The extant pieces for harpsichord are contained in two suites. The first was originally published 'chez l'auteur' in 1699 with plates engraved by Claude Roussel. It was reissued in 1702 under the auspices of Christophe Ballard as Livre Premier; a Livre Second was published simultaneously. Stylistically, the suites are disparate. Livre Premier begins with a measured prélude that is more reminiscent of Frescobaldi than any French paradigm, yet the dances are distinctly in le goût français; Livre Second begins with a prélude non mesuré yet its accompanying dances look forward to a more italianate style. In addition are two attributions in a Ballard publication of 1707 Pièces choisies pour le clavecin de différents auteurs: La Vénitienne and La Bandine. In 2005, a recording was released of a manuscript entitled Livre de Suittes pour le clavecin composé par Monsieur de Charman(t) [sic] cordelier, et arrangé par Renard, à Paris, 1754. This came to light in a private music collection in 2003 and reputedly contains a collection of pieces by Marchand in C major and minor. We are told that the current owners have no desire for the disclosure of their details or for its contents to be made available to scholars and musicians. No other reference to the works is to be found: its liner notes refer to a yet-to-be-published article by an untraceable musicologist. Although the recording’s contents are charming, it reveals a collection of works in the Italian style that could have been written by any number of composers. [The lack of cooperation from the owners has frustrated a number of musicologists, which has led to doubts concerning the collection’s authenticity.]

==Legacy==
Jean-Philippe Rameau was among Marchand's admirers, and his pupils included Pierre Dumage and Louis-Claude Daquin. Dumage praised his teacher in the preface to his Premier livre d'orgue (1708), one of the most important works from the late years of the French organ school. Marchand's contemporary Pierre-Louis D'Aquin De Château-Lyon even compared the composer to François Couperin, claiming that, while Couperin had more art and application, Marchand had a more natural, spontaneous musicianship. In addition to his music, Marchand also wrote a treatise on composition, Règles de la composition, which theorist Sébastien de Brossard considered an excellent, albeit short, work.

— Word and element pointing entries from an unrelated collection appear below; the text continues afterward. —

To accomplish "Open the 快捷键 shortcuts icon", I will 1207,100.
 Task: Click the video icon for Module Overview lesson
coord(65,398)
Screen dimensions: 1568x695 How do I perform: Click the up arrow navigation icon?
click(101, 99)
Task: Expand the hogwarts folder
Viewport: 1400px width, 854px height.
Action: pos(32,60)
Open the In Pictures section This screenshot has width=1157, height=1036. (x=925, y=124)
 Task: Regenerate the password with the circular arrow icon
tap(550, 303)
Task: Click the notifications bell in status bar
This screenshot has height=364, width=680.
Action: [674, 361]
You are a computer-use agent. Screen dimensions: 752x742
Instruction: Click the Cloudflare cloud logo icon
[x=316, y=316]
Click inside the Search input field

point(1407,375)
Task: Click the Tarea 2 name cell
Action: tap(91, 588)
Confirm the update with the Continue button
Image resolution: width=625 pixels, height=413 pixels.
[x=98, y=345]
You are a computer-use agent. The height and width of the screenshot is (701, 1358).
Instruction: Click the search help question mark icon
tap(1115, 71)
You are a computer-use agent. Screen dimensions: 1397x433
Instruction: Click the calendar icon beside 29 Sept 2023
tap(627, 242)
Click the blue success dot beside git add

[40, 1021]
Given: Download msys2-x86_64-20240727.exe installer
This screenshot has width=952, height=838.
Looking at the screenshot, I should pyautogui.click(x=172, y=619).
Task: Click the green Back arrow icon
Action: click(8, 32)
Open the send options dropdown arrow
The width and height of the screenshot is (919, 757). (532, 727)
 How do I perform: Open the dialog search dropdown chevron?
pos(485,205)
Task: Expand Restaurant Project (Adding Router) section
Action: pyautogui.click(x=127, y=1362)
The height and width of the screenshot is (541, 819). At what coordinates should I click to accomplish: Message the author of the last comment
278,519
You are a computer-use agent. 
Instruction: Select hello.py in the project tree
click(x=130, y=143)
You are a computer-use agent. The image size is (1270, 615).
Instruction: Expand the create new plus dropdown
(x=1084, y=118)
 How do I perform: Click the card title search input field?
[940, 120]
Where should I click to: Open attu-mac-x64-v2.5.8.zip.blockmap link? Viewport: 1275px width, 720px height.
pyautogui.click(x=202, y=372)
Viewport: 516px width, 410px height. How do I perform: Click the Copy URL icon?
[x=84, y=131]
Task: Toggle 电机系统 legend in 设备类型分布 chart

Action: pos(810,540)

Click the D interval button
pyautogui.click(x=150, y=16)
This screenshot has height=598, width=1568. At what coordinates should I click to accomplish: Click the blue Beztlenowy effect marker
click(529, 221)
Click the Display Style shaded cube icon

Although today most of Marchand's extant pieces are regarded as unimportant by most scholars, a few have expressed the opposite view. French musicologist and writer Philippe Beaussant described the composer's work thus: "Though his compositions are skilfully written, their mastery is not obviously admirable as such. They need to be studied closely before they are found to be very great music."